==== Exercise data ====
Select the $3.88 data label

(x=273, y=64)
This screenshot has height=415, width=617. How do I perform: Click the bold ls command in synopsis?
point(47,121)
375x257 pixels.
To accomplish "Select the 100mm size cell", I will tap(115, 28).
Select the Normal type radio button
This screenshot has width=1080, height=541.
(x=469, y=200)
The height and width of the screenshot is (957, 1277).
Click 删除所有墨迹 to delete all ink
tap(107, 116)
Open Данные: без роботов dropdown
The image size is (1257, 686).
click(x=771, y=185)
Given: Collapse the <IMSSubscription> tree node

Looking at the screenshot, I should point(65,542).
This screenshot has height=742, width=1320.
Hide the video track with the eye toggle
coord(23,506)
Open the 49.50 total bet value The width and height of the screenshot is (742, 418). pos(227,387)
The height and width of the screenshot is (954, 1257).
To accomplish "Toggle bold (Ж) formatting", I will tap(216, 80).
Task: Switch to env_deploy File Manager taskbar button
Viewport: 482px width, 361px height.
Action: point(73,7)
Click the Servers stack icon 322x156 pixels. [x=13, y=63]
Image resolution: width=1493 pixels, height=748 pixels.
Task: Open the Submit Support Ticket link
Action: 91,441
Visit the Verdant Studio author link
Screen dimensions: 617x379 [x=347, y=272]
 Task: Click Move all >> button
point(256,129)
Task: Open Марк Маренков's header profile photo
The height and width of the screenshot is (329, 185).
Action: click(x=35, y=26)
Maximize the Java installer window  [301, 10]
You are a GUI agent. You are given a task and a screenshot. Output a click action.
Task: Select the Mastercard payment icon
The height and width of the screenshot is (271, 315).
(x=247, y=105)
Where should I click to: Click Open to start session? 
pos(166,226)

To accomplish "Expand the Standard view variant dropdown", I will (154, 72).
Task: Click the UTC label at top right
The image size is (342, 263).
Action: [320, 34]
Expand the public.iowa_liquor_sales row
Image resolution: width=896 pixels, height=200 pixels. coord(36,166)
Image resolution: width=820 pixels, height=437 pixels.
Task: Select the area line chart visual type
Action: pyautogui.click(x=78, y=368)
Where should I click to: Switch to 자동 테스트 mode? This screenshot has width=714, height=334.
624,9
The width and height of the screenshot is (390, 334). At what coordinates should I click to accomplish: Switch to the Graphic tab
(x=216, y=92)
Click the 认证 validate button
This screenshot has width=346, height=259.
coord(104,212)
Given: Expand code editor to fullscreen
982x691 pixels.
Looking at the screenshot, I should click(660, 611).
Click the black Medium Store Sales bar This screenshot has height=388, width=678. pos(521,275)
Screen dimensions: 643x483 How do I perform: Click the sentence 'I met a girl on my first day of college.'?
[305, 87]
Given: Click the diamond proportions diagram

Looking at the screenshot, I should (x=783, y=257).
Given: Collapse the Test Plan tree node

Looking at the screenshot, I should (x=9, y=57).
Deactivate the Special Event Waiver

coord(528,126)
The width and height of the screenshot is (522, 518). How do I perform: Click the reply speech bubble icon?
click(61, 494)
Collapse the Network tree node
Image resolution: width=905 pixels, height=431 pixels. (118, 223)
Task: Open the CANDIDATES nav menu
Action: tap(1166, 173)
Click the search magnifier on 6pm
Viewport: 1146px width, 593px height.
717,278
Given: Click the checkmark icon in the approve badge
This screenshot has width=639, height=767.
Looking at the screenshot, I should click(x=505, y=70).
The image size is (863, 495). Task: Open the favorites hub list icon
====
*What the task requires*
Update the entries starting with the line that contains "Given: Click the diamond proportions diagram" and going on through the line that contains "Looking at the screenshot, I should click(x=505, y=70).": change "tree node" to "tree item" and keep everything else the same. Give back only those lines.

*Complete output*
Given: Click the diamond proportions diagram

Looking at the screenshot, I should (x=783, y=257).
Given: Collapse the Test Plan tree item

Looking at the screenshot, I should (x=9, y=57).
Deactivate the Special Event Waiver

coord(528,126)
The width and height of the screenshot is (522, 518). How do I perform: Click the reply speech bubble icon?
click(61, 494)
Collapse the Network tree item
Image resolution: width=905 pixels, height=431 pixels. (118, 223)
Task: Open the CANDIDATES nav menu
Action: tap(1166, 173)
Click the search magnifier on 6pm
Viewport: 1146px width, 593px height.
717,278
Given: Click the checkmark icon in the approve badge
This screenshot has width=639, height=767.
Looking at the screenshot, I should click(x=505, y=70).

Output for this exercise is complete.